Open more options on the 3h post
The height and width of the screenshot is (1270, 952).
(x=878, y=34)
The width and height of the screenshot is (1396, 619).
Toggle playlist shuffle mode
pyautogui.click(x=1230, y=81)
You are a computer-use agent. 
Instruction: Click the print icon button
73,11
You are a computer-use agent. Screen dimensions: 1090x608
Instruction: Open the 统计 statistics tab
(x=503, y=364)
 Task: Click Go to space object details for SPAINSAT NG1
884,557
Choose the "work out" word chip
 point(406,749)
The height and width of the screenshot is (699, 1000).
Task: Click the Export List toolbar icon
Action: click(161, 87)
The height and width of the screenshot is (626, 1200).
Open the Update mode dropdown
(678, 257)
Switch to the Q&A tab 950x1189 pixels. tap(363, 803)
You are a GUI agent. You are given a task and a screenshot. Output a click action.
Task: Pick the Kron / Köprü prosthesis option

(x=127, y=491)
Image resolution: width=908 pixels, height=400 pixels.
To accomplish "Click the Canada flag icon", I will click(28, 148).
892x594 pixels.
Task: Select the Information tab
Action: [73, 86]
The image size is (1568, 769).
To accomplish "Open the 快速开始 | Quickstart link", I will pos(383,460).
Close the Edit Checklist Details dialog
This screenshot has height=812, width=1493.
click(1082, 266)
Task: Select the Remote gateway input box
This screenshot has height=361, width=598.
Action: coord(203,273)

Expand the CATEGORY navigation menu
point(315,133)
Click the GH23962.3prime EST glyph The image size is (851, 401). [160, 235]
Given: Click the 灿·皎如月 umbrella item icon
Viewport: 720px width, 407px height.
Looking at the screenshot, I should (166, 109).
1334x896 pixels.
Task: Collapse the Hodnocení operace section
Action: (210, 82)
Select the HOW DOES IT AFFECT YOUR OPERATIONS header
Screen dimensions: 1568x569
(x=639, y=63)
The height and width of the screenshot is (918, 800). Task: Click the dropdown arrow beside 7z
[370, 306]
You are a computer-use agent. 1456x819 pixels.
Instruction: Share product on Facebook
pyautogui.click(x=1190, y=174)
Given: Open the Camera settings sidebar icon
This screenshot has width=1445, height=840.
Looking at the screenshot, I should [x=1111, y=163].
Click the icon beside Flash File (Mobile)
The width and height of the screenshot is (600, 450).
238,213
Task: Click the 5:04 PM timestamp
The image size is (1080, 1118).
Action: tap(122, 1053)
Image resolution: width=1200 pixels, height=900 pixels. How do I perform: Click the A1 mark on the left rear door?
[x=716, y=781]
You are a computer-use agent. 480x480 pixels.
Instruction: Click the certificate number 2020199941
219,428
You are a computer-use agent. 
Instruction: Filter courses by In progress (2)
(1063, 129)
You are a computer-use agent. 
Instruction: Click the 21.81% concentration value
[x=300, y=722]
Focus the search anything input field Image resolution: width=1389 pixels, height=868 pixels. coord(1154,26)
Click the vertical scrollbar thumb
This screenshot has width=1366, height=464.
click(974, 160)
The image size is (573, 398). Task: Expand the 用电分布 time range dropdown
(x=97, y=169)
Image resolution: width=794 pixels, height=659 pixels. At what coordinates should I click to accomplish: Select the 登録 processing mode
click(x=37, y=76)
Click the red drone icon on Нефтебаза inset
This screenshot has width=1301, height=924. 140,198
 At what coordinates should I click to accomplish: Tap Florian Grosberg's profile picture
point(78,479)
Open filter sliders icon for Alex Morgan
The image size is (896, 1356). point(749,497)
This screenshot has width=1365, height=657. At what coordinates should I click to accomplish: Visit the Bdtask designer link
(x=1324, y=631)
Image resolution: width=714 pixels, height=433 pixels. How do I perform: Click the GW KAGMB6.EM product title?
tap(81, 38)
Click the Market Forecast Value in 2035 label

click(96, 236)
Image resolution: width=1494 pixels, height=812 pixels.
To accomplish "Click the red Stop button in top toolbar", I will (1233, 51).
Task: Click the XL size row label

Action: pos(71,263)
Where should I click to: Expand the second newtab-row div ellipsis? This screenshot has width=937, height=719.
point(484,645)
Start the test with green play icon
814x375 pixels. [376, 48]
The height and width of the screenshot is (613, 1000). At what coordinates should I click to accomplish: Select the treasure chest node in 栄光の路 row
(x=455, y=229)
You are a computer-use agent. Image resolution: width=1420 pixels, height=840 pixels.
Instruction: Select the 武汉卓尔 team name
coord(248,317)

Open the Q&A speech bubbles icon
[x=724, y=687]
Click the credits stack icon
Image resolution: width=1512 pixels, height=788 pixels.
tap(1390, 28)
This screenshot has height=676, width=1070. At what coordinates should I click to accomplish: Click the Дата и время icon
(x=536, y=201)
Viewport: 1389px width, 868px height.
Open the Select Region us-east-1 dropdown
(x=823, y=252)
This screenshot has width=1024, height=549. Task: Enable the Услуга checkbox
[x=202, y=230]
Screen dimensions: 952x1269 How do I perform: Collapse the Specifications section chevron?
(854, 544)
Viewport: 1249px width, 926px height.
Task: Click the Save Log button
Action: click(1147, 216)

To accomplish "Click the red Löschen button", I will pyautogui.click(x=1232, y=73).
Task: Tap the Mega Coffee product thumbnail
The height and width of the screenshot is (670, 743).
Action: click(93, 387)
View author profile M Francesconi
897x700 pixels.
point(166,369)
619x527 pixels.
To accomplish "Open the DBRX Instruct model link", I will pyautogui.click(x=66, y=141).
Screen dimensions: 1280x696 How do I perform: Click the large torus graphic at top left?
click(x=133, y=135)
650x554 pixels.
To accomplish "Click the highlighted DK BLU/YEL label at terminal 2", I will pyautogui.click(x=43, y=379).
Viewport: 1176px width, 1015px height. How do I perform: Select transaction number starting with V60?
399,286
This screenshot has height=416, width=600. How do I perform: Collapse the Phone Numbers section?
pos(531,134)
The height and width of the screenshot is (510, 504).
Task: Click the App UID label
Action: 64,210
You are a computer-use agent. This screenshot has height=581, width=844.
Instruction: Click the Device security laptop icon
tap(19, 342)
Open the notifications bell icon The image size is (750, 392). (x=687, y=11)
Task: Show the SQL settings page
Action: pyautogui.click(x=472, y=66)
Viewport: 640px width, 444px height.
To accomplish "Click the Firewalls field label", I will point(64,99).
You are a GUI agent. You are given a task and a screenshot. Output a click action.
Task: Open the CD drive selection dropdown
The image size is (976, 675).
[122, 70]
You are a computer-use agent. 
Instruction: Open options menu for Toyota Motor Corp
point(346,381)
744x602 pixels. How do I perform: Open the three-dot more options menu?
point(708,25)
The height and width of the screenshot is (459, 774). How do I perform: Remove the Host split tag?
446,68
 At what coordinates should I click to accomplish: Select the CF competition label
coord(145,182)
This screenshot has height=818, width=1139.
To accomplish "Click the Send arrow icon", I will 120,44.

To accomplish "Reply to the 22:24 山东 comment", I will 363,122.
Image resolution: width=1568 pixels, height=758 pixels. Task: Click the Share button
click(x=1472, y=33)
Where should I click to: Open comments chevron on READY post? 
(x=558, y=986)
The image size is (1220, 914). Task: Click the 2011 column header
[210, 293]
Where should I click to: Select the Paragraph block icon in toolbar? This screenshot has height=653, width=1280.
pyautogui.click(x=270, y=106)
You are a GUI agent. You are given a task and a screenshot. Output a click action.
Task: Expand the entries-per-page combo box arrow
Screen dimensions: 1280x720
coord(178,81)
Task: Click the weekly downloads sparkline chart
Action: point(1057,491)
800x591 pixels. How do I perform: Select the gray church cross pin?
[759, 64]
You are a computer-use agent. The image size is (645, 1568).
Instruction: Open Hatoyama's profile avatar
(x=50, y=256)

> _GOAL_: Recast the data starting at the line containing "You are a computer-use agent. 1456x819" and ending at the line containing "Looking at the screenshot, I should [x=1111, y=163]." as a Markdown table with the columns Entry and Content. Give each line its own row with a running number under Entry, and skip any blank lines.

> _RESPONSE_:
| Entry | Content |
|---|---|
| 1 | You are a computer-use agent. 1456x819 pixels. |
| 2 | Instruction: Share product on Facebook |
| 3 | pyautogui.click(x=1190, y=174) |
| 4 | Given: Open the Camera settings sidebar icon |
| 5 | This screenshot has width=1445, height=840. |
| 6 | Looking at the screenshot, I should [x=1111, y=163]. |